Abstract

Since the first demonstration of a soft x-ray laser (XRL) at the Lawrence Livermore National Laboratory1, XRLs have been considered for applications in the fields of microscopy, holography, material science, and plasma physics. With its short wavelength, controllable short pulse duration, high brightness and coherence, the XRL is ideally suited as a plasma diagnostic to image rapidly evolving (< 1 ns) laser-driven plasmas with high electron density (1021 cm-3 < ne< 1024 cm-3).
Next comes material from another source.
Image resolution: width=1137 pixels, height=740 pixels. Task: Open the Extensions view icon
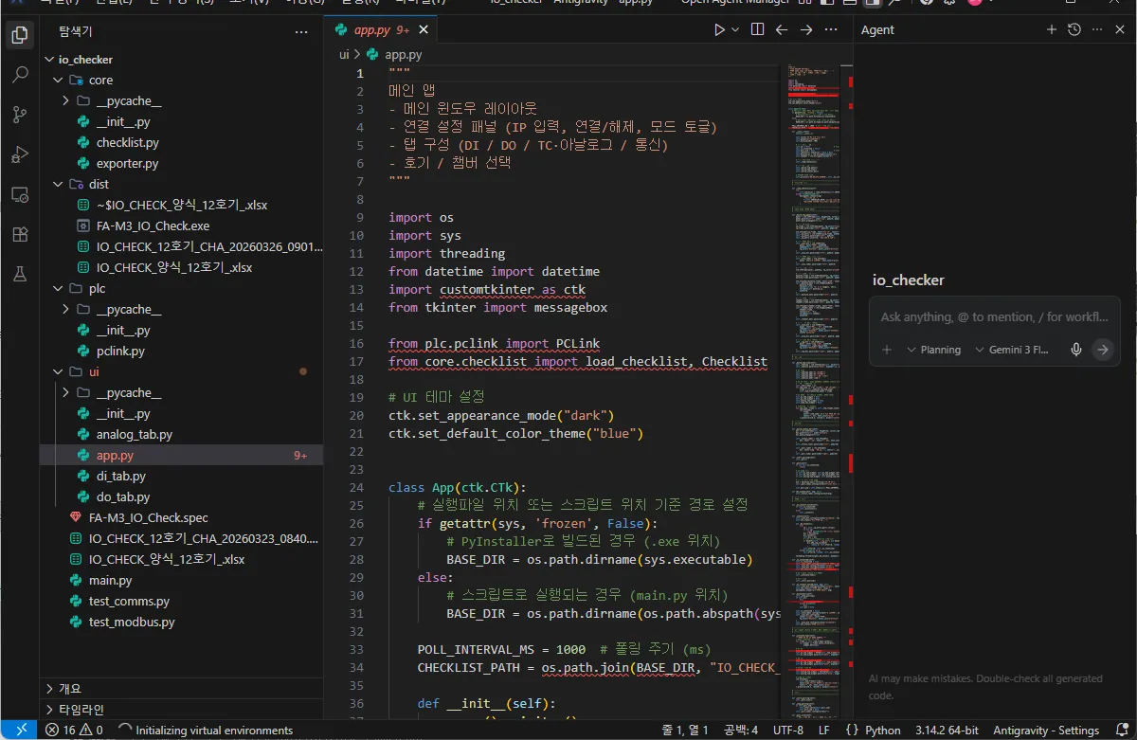click(x=19, y=234)
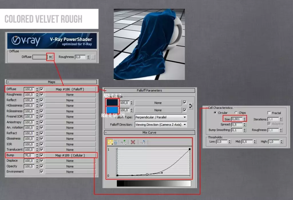Open Diffuse map via the M button

click(50, 57)
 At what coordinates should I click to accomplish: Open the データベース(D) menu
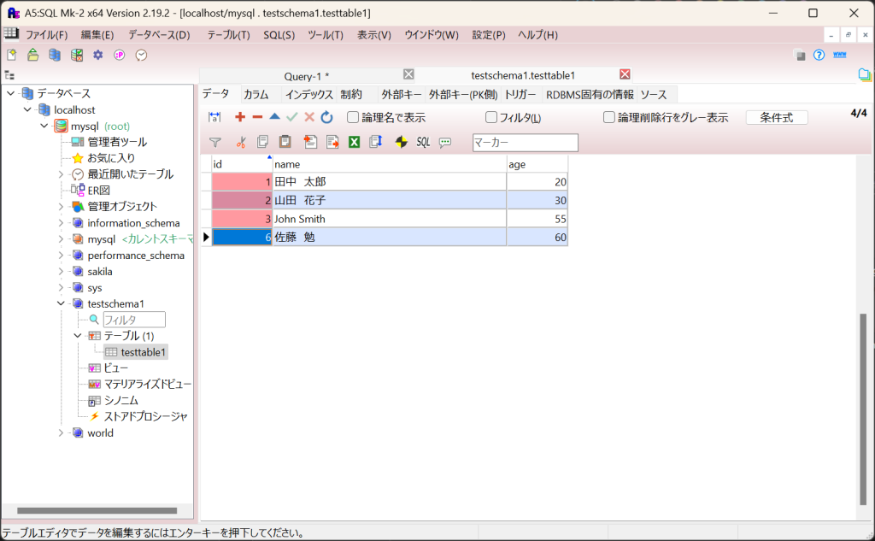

Over the past 2 years, we have made significant progress in the development of short-wavelength multilayer mirrors and beam splitters in the soft x-ray regime and are pioneering the development of XRLs as an imaging diagnostic for laser plasmas. We have used XRLs as high fluency monochromatic radiographic sources2. We have also used XRLs to measure 1-D density gradients of laser plasmas using the Moiré deflectometry technique2. We have began testing a 2-D XRL interferometer, in the Mach-Zehnder configuration, which will allow us to measure absolute 2-D plasma density profiles. The demonstration of the 2-D interferometer and the application of this interferometer to understand the physics of laser plasmas will be our primary focus for the near future. We are also working on the development of enhanced-coherence, high-brightness XRLs. During the past year we have experimentally and theoretically characterized shaped XRLs3 as part of our research on adaptive spatially filtered XRLs to develop a single-mode oscillator which has application beyond the 2-D interferometer and can yield a 3-D hologram of an imploding inertial confinement fusion (ICF) capsule.